We use Seurat23, an R package, to analyze the gene expression data. The package provides functionalities to normalize data, find highly variable features (i.e., genes) by variance stabilizing transformation, scale the features, perform principal component analysis (PCA), and visualize the result with UMAP (uniform manifold approximation and projection). This is the de facto standard single-cell data analysis protocol. The normalization step, in particular, normalizes the summation of gene expression in each cell to be one. The scaling step standardizes each gene so that the average expression over all cells is zero, and the standard deviation is one. UMAP is a nonlinear embedding method to visualize data by their distance24.

Also provided in Seurat is a data integration method that corrects batch effect9. It first projects samples into a common subspace using canonical correlation analysis (CCA), and then finds MNNs in the CCA subspace as “anchors” to correct the data. We refer to it as Seurat integration (not to be confused with the entire Seurat protocol). Harmony first projects the data into a lower-dimensional PCA space, and then iteratively removes batch effects. At each iteration, it clusters cells while maximizing the diversity of batches within each cluster and calculates a correction factor for each cell to remove the batch effect. Tran et al.7 show by systematic assessments that both methods are state-of-the-art. Thus, we compare Lad with them. To ensure good comparability, we implemented Lad with an interface to Seurat. This choice also makes Lad easy to use for biology researchers familiar with Seurat.
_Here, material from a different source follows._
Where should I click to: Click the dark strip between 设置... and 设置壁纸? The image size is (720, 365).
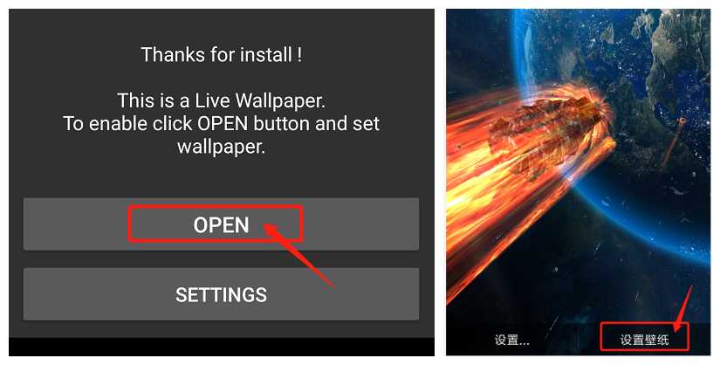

Preprocessing is done according to the requirements/recommendations of different methods. Seurat integration handles individually preprocessed data (and uses CCA/RPCA to find a consensus embedding), while other methods working on embedding spaces can only use data that are preprocessed combined. Limma requires log-transformed normalized data before scaling. Because normalization is done per cell, preprocessing separately or combined will give the same result.

Benchmarks

We added two sets of benchmarks: bio-conservation and batch integration. For bio-conservation, we use silhouette score to measure the overall concordance of cell distribution and ground truth labels and isolated labels silhouette score to measure how well each label is distinguished from all other labels using the average-width silhouette score. For batch integration, we use batch silhouette score to measure how well the batches are mixed and graph connectivity to quantify the connectivity of the subgraph per cell type label. The aggregated score is the arithmetic mean. We used the Scib-metric implementation of these metrics25.

Reporting summary

Further information on research design is available in the Nature Portfolio Reporting Summary linked to this article.